Extract to read:
Politics / Election: views on tackling inequality
USE OF the Salvation Army’s Lerwick food bank has mushroomed alarmingly in recent years amid benefit cuts and stagnating pay levels.
Shetland News asked each of the four constituency candidates in this week’s election to give their views on tackling inequality and the importance of the living wage.
Liberal Democrat Tavish Scott said his party would ask those earning more to pay a penny extra in income tax to raise £500 million a year to “transform the education of young people across the country” because “in many cases inequality starts at school”.
“Those on the lowest incomes will pay nothing more but the money it will raise will help all children reach their potential,” Scott said.
“The Salvation Army continues to help a number of Shetland families and households with its food parcels but the fact it’s seen such a growth in demand highlights the need for more to be done at a local and national level to address inequality.”
Chancellor George Osborne last year announced an increase in the national minimum wage, though other think tanks pointed out the level still falls short of what is advocated by the Living Wage Foundation.

Short exercise A:
Decide whether each statement below agrees with the inequality article, answering yes or no and quoting the words of the article that settle it.
(i) Shetland News put its questions to four constituency candidates.
(ii) Under the Liberal Democrat plan, people on the lowest incomes would pay an extra penny in income tax.
(iii) The Living Wage Foundation announced last year's increase in the national minimum wage.
Short exercise B:
Answer these questions from the inequality article:
(i) Which organization runs the food bank in Lerwick?
(ii) How much money a year would the extra penny in income tax raise?
(iii) Whose advocated level does the national minimum wage still fall short of?
Short exercise C: Reproduce the stretch of the inequality article from "Politics / Election: views" through "stagnating pay levels.".

(Data entries)
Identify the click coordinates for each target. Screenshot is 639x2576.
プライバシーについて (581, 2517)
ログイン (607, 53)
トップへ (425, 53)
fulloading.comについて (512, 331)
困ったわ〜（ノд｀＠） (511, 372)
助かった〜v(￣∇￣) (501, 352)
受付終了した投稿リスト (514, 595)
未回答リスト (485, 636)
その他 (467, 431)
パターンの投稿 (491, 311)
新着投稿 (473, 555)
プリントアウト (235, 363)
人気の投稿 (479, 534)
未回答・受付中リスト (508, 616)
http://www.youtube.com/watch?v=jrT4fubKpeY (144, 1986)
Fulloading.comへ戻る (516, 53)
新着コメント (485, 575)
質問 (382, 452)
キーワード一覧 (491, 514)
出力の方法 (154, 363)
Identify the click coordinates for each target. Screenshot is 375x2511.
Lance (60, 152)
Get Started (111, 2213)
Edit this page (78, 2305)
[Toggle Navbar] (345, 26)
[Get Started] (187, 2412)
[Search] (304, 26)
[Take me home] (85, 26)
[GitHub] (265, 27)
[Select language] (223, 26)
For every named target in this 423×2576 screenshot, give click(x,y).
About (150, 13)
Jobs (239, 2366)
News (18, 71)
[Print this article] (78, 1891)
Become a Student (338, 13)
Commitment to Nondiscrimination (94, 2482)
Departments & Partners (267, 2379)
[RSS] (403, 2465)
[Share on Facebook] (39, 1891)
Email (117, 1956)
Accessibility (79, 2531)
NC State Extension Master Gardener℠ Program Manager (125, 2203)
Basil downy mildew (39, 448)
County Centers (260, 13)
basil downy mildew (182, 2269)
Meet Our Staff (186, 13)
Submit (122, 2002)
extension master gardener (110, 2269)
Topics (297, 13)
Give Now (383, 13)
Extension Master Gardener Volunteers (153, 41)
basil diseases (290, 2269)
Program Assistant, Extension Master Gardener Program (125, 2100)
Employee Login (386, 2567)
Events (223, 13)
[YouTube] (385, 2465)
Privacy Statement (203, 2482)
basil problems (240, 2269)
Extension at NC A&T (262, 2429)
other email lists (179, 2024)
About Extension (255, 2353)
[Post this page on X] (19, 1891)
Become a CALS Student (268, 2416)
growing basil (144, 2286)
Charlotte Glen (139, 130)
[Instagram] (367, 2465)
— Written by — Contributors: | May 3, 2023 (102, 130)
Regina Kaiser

Final result A:
(i) Yes: "asked each of the four constituency candidates"
(ii) No: "Those on the lowest incomes will pay nothing more"
(iii) No: "Chancellor George Osborne last year announced an increase in the national minimum wage"

Final result B:
(i) The Salvation Army
(ii) £500 million
(iii) The Living Wage Foundation

Final result C:
Politics / Election: views on tackling inequality
USE OF the Salvation Army’s Lerwick food bank has mushroomed alarmingly in recent years amid benefit cuts and stagnating pay levels.